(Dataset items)
════════════════

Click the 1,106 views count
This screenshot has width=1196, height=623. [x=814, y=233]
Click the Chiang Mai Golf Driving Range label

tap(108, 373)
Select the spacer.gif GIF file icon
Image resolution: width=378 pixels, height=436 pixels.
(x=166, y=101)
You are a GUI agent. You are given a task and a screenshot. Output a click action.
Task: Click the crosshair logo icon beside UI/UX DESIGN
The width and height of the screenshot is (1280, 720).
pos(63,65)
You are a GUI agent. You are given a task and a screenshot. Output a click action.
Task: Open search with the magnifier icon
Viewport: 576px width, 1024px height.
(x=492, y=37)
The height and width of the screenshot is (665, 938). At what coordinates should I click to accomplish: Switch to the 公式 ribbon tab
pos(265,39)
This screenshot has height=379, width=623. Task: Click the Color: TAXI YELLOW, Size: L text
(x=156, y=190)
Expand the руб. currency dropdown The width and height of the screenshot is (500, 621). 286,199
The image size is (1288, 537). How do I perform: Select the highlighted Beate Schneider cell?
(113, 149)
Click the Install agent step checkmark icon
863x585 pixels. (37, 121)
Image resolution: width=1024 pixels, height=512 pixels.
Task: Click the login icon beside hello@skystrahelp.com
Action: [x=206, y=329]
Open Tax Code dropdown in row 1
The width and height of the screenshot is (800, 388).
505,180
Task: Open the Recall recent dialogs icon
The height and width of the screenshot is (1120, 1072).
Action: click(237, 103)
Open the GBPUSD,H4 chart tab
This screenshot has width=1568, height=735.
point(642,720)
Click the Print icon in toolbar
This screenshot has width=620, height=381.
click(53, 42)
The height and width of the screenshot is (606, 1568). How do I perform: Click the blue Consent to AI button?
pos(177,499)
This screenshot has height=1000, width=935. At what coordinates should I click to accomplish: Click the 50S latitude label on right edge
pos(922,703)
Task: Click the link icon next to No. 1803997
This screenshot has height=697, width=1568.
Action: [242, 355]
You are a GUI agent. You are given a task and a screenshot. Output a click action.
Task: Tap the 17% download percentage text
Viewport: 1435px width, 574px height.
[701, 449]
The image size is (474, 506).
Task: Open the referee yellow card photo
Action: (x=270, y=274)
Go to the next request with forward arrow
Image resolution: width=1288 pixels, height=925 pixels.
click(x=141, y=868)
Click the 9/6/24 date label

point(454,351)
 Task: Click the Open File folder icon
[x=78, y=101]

════════════════

_What is being asked_: The expected output is every record, repeated exactly.

_Output for this task_:
Click the 1,106 views count
This screenshot has width=1196, height=623. [x=814, y=233]
Click the Chiang Mai Golf Driving Range label

tap(108, 373)
Select the spacer.gif GIF file icon
Image resolution: width=378 pixels, height=436 pixels.
(x=166, y=101)
You are a GUI agent. You are given a task and a screenshot. Output a click action.
Task: Click the crosshair logo icon beside UI/UX DESIGN
The width and height of the screenshot is (1280, 720).
pos(63,65)
You are a GUI agent. You are given a task and a screenshot. Output a click action.
Task: Open search with the magnifier icon
Viewport: 576px width, 1024px height.
(x=492, y=37)
The height and width of the screenshot is (665, 938). At what coordinates should I click to accomplish: Switch to the 公式 ribbon tab
pos(265,39)
This screenshot has height=379, width=623. Task: Click the Color: TAXI YELLOW, Size: L text
(x=156, y=190)
Expand the руб. currency dropdown The width and height of the screenshot is (500, 621). 286,199
The image size is (1288, 537). How do I perform: Select the highlighted Beate Schneider cell?
(113, 149)
Click the Install agent step checkmark icon
863x585 pixels. (37, 121)
Image resolution: width=1024 pixels, height=512 pixels.
Task: Click the login icon beside hello@skystrahelp.com
Action: [x=206, y=329]
Open Tax Code dropdown in row 1
The width and height of the screenshot is (800, 388).
505,180
Task: Open the Recall recent dialogs icon
The height and width of the screenshot is (1120, 1072).
Action: click(237, 103)
Open the GBPUSD,H4 chart tab
This screenshot has width=1568, height=735.
point(642,720)
Click the Print icon in toolbar
This screenshot has width=620, height=381.
click(53, 42)
The height and width of the screenshot is (606, 1568). How do I perform: Click the blue Consent to AI button?
pos(177,499)
This screenshot has height=1000, width=935. At what coordinates should I click to accomplish: Click the 50S latitude label on right edge
pos(922,703)
Task: Click the link icon next to No. 1803997
This screenshot has height=697, width=1568.
Action: [242, 355]
You are a GUI agent. You are given a task and a screenshot. Output a click action.
Task: Tap the 17% download percentage text
Viewport: 1435px width, 574px height.
[701, 449]
The image size is (474, 506).
Task: Open the referee yellow card photo
Action: (x=270, y=274)
Go to the next request with forward arrow
Image resolution: width=1288 pixels, height=925 pixels.
click(x=141, y=868)
Click the 9/6/24 date label

point(454,351)
 Task: Click the Open File folder icon
[x=78, y=101]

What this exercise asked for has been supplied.